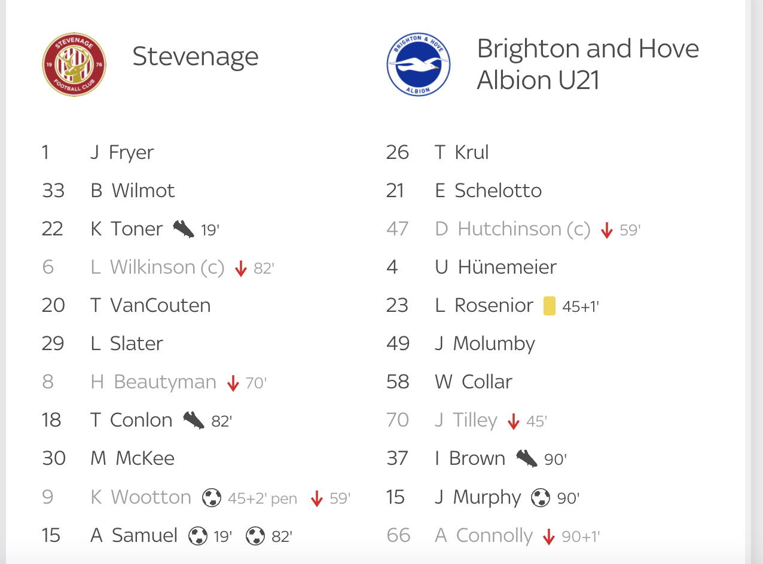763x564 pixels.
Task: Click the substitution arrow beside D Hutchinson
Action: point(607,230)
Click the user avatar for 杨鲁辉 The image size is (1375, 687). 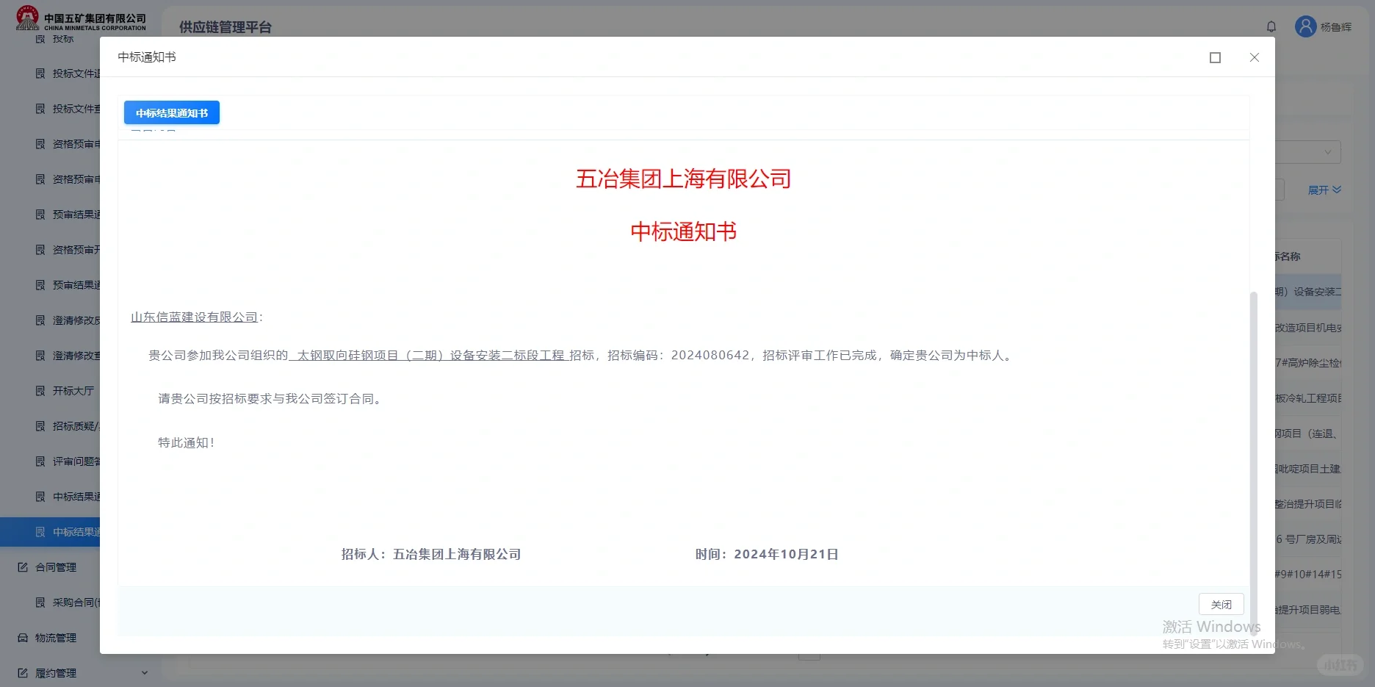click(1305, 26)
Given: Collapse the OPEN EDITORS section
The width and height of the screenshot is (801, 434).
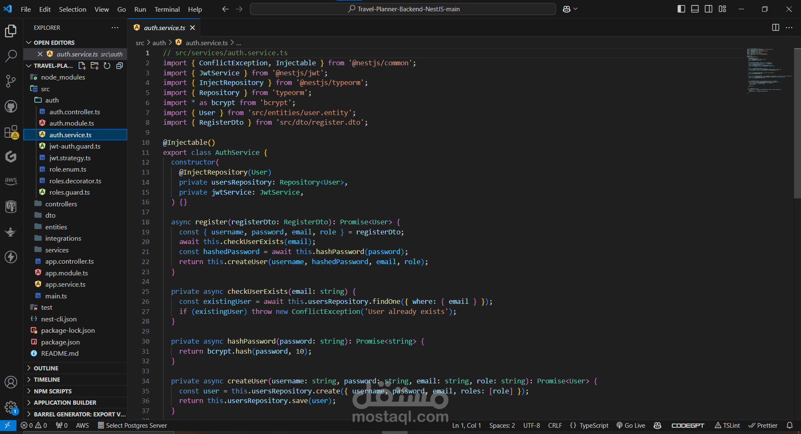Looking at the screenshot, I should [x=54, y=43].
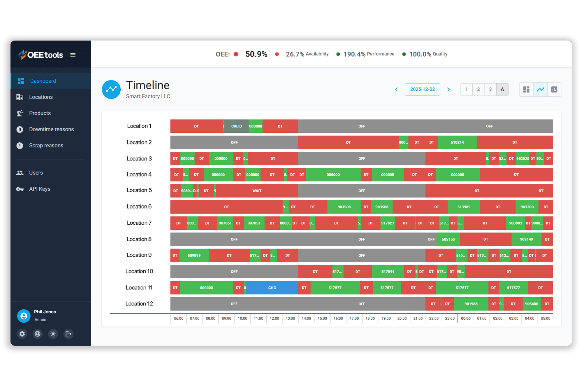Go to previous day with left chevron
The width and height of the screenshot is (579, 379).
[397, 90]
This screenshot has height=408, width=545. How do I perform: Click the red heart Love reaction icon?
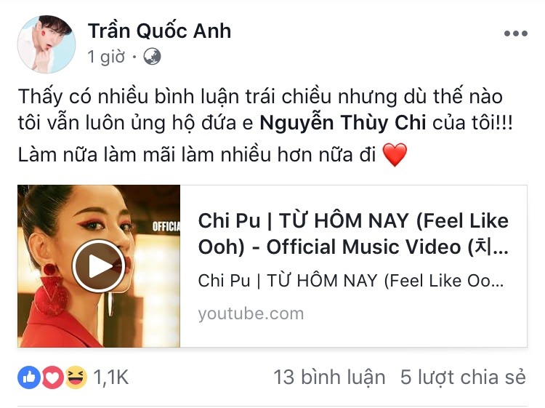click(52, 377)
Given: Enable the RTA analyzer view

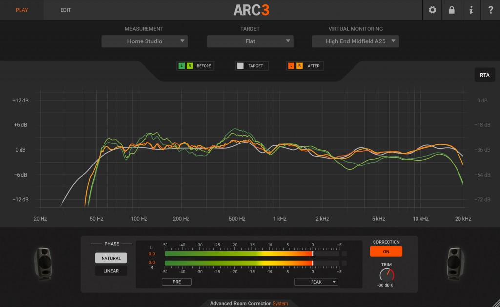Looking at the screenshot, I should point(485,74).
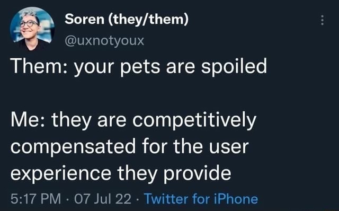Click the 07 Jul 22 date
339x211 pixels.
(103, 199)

=-=-=-=-=

## [Task details]
Return the lines of the items word for word, starting at the line that contains "This screenshot has" and ending with the last line of the items, both included. Leave the pictures out of your answer.

## [Reply to the exercise]
This screenshot has height=408, width=545. How do I perform: Click the red heart Love reaction icon?
click(52, 377)
Given: Enable the RTA analyzer view

Looking at the screenshot, I should point(485,74).
Click the 07 Jul 22 date
339x211 pixels.
(103, 199)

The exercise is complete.